CVE-2017-15685

Vulnerability

Analysis

CVE-2017-15685 is an XML External Entity (XXE) vulnerability in Crafter CMS Crafter Studio version 3.0.1 [1]. The root cause is that the application processes XML input without disabling external entity resolution, allowing attackers to inject malicious XML declarations that define external entities referencing local or remote resources.

Exploitation

An unauthenticated attacker can exploit this vulnerability by creating a site (or manipulating site creation data) with specially crafted XML payload [1]. No authentication is required, and the attack can be carried out over the network. The crafted XML is parsed by Crafter Studio's XML processing component, which then attempts to resolve external entities defined by the attacker.

Impact

Successful exploitation allows the attacker to read arbitrary operating system files from the server out-of-band [1]. This can lead to disclosure of sensitive information such as configuration files containing passwords, application source code, or other confidential data.
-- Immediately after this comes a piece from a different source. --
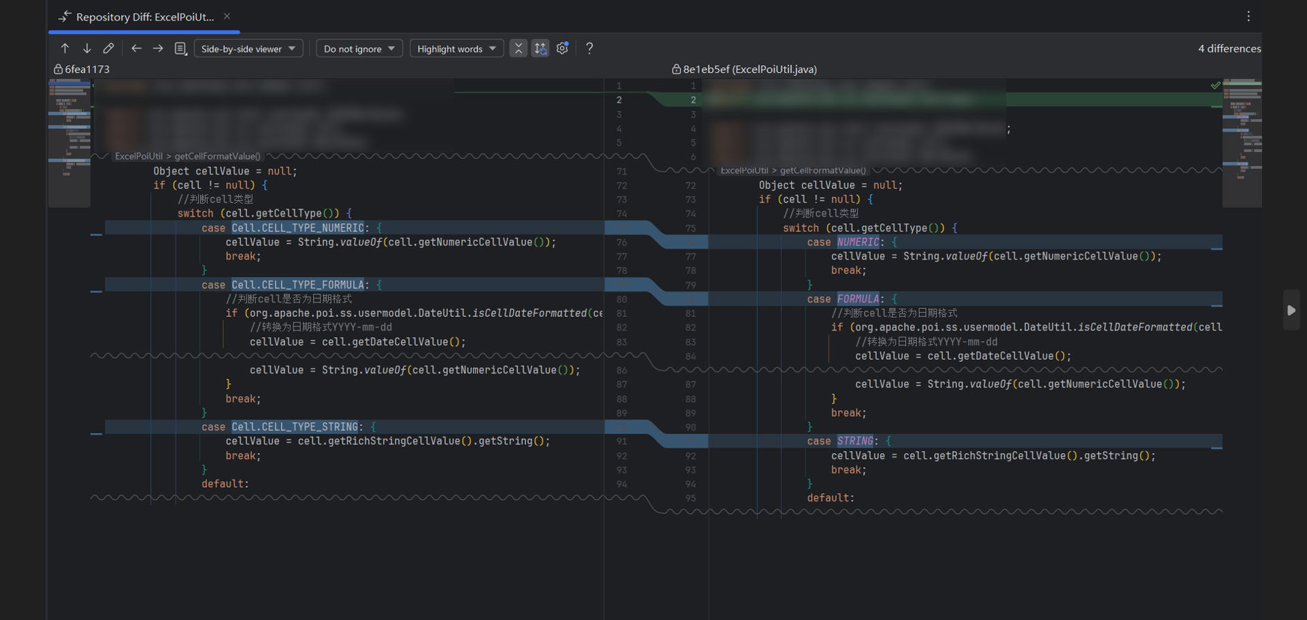This screenshot has height=620, width=1307.
Task: Open the Highlight words dropdown
Action: tap(456, 48)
The out-of-band data exfiltration technique means the attacker can receive the stolen data via an external server they control.

Mitigation

Crafter CMS has likely addressed this issue in subsequent versions, but as of the publication date (2020-11-27), users of Crafter Studio 3.0.1 were advised to upgrade to a patched version or apply secure XML parsing configurations [1]. Organizations should verify they are no longer running this affected version and, if so, update immediately to prevent exploitation.